Across the entire cortex, 13 gene modules — groups of genes that exhibit similar expression patterns — had regional variations; all of these modules followed an anterior-to-posterior gradient, meaning they were most dysregulated toward the back of the brain. In BA17, dysregulated genes include SOX4 and SOX11, two transcription factors that promote neuronal differentiation, and SCN9A, which encodes a sodium channel important for cellular signaling.
In this region alone, more than 3,200 genes were differentially expressed compared with non-autistic brain tissue. One gene, called ETV4, encodes a transcription factor that helps dendrites to develop and connect with neurons. Genes that are regulated by ETV4 were also reduced in the BA17 region in autism brain samples.
The gist of RNA sequencing is simple: Extract RNAs from a slice of brain tissue, convert them to DNA, and sequence them. But it comes with a big caveat: Researchers cannot always be sure that ‘dysregulated genes’ are caused by actual molecular changes inside of cells and don’t instead reflect differences in cell-type number.
When Geschwind submitted the paper, he says, one of the reviewers said the work was unremarkable because the gene-expression differences are “obviously all due to cell composition.”

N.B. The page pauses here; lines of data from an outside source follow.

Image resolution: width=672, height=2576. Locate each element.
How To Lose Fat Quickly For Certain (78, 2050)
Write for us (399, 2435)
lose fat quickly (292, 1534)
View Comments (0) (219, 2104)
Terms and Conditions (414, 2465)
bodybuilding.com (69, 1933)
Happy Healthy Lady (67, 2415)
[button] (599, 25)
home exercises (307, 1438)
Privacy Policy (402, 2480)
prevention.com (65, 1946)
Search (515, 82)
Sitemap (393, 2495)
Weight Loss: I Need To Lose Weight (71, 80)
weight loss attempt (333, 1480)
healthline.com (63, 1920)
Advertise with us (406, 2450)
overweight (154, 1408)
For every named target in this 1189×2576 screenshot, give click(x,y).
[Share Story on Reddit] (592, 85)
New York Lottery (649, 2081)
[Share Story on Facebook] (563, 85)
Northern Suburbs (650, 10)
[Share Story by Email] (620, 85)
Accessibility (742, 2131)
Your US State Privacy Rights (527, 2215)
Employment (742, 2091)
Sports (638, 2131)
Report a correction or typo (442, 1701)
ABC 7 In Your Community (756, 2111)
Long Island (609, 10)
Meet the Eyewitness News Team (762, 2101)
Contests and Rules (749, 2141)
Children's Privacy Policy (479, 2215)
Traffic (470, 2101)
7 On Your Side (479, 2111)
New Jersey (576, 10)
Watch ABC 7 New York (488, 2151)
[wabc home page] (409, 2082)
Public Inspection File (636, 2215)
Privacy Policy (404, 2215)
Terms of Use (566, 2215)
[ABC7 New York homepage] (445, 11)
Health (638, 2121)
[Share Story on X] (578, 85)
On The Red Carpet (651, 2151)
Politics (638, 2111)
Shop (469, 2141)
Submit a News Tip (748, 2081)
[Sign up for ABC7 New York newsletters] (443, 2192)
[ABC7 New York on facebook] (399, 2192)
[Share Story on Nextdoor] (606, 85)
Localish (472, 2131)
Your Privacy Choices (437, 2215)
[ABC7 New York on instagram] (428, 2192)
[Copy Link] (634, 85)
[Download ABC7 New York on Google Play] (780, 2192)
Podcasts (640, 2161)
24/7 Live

To debunk that idea, Geschwind’s team sequenced RNAs from more than 250,000 individual cells taken from six people with autism and six without. That analysis showed that autistic people have slightly more astrocytes and fewer excitatory neurons, but the differences in cell-type numbers weren’t dramatic enough to explain the findings.
“What this study is asking, at the single-cell level, is whether the changes that we’re seeing are only due to changes in cell composition, or are there actually changes in molecular pathways and signaling that’s going on within cells,” Geschwind says. “It’s the latter. We can say that very conclusively.”
Gandal and Geschwind are now testing various hypotheses to explain their results. Because the dysregulated genes predominantly show up in brain areas that receive instructions from the thalamus, which transmits sensory information from the periphery, “some of them might underlie the kind of sensory hypersensitivity that one sees in autism,” Geschwind says.
They are expanding their analyses to include the thalamus. “If our hypothesis is correct — that this is reflecting sensory input into the cortex — then we would expect that the thalamus, which is the major relay station of sensory information in the brain, would show a similar pattern” of dysregulated genes, Gandal says.
But there’s much more to explore outside of these sensory regions, too. Non-cortical parts of the brain, including motor regions in the cerebellum and brainstem, have similarly been implicated in autism, Kriegstein says. “It would be really fascinating to extend a study like this to include the whole brain, because there’s likely to be surprises there as well.”